Praise for effort, not smart
This article is quite insightful. Here is a quick excerpt.
“When we praise children for their intelligence, we tell them that this is the name of the game: Look smart, don’t risk making mistakes."....They’d chosen to look smart and avoid the risk of being embarrassed.
"Emphasizing effort gives a child a variable that they can control, They come to see themselves as in control of their success. Emphasizing natural intelligence takes it out of the child’s control, and it provides no good recipe for responding to a failure.”
[...t]hose who think that innate intelligence is the key to success begin to discount the importance of effort. I am smart, the kids’ reasoning goes; I don’t need to put out effort. Expending effort becomes stigmatized—it’s public proof that you can’t cut it on your natural gifts.
[...p]raised students become risk-averse and lack perceived autonomy. The scholars found consistent correlations between a liberal use of praise and students’ “shorter task persistence, more eye-checking with the teacher, and inflected speech such that answers have the intonation of questions.”
[...r]esearch on overpraised kids strongly suggests that image maintenance becomes their primary concern—they are more competitive and more interested in tearing others down. A raft of very alarming studies illustrate this.

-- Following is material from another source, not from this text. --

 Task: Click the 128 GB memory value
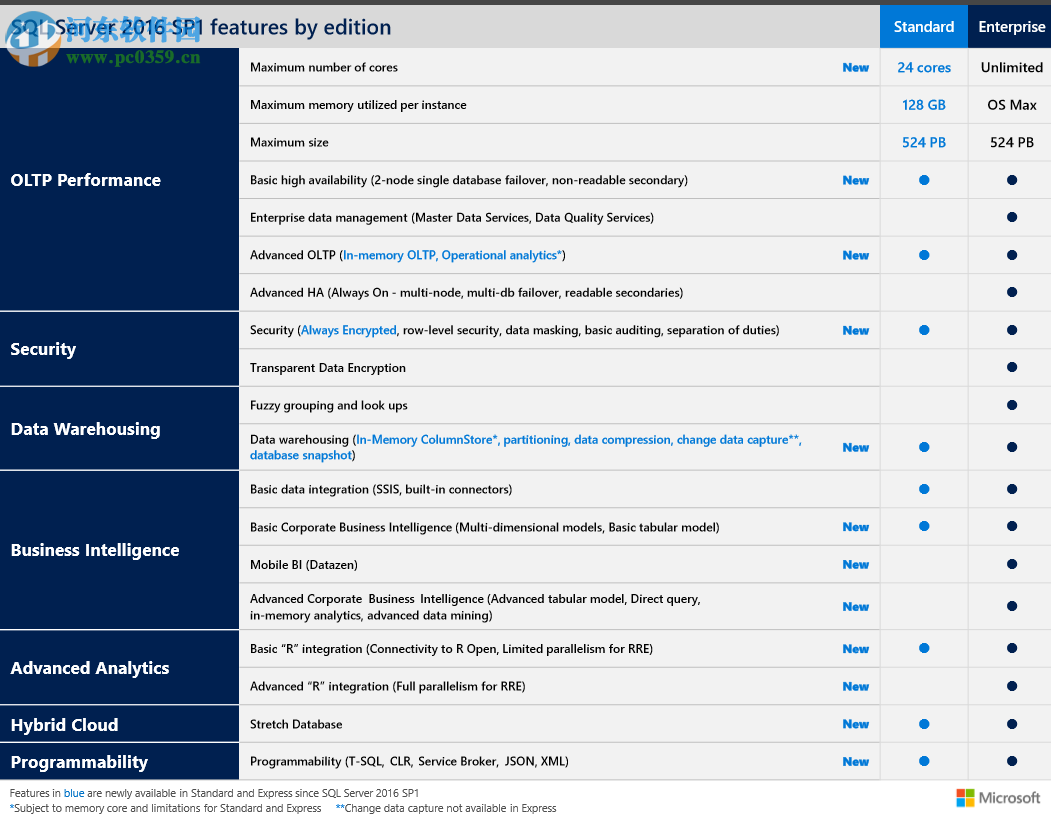click(924, 105)
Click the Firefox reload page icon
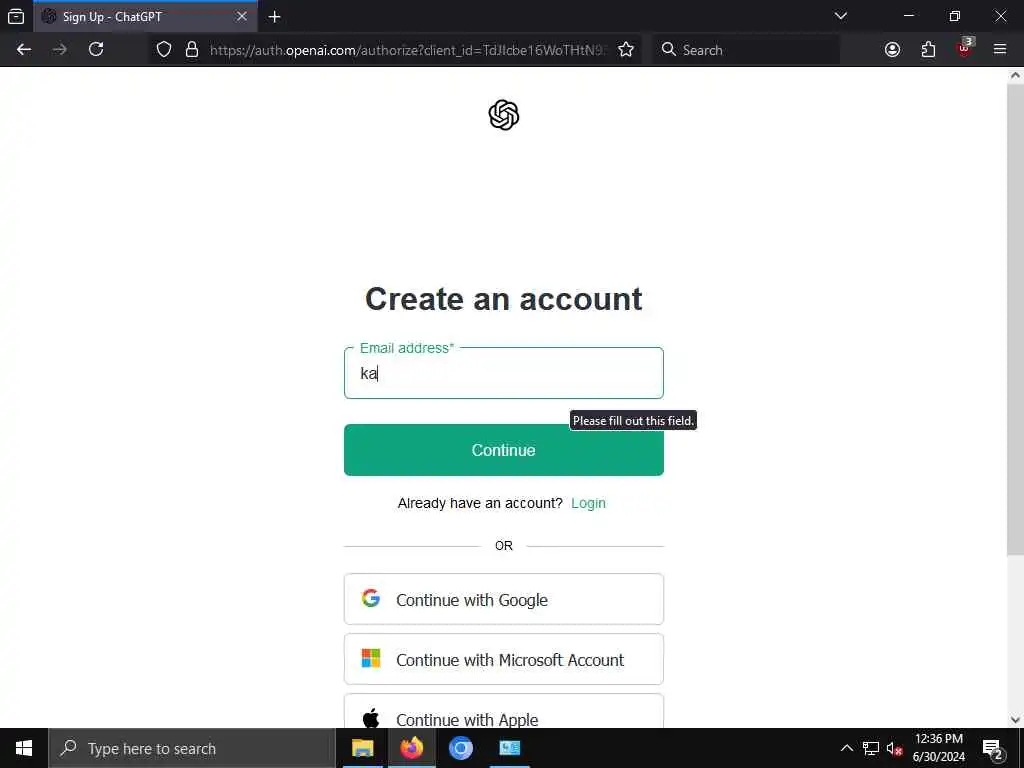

To some degree I was a 'victim' of being overpraised: I was always told being the smartest kid in the school up to high school, by my parents and relatives. Fortunately my parents always pushed me to work hard at the same time. Yet I can still trace some of my behavioral patterns -- like putting up a good image, staying away from something I think I am not good at it -- back to it. But by and large, my philosophy on success leans toward effort and luck, not innate abilities.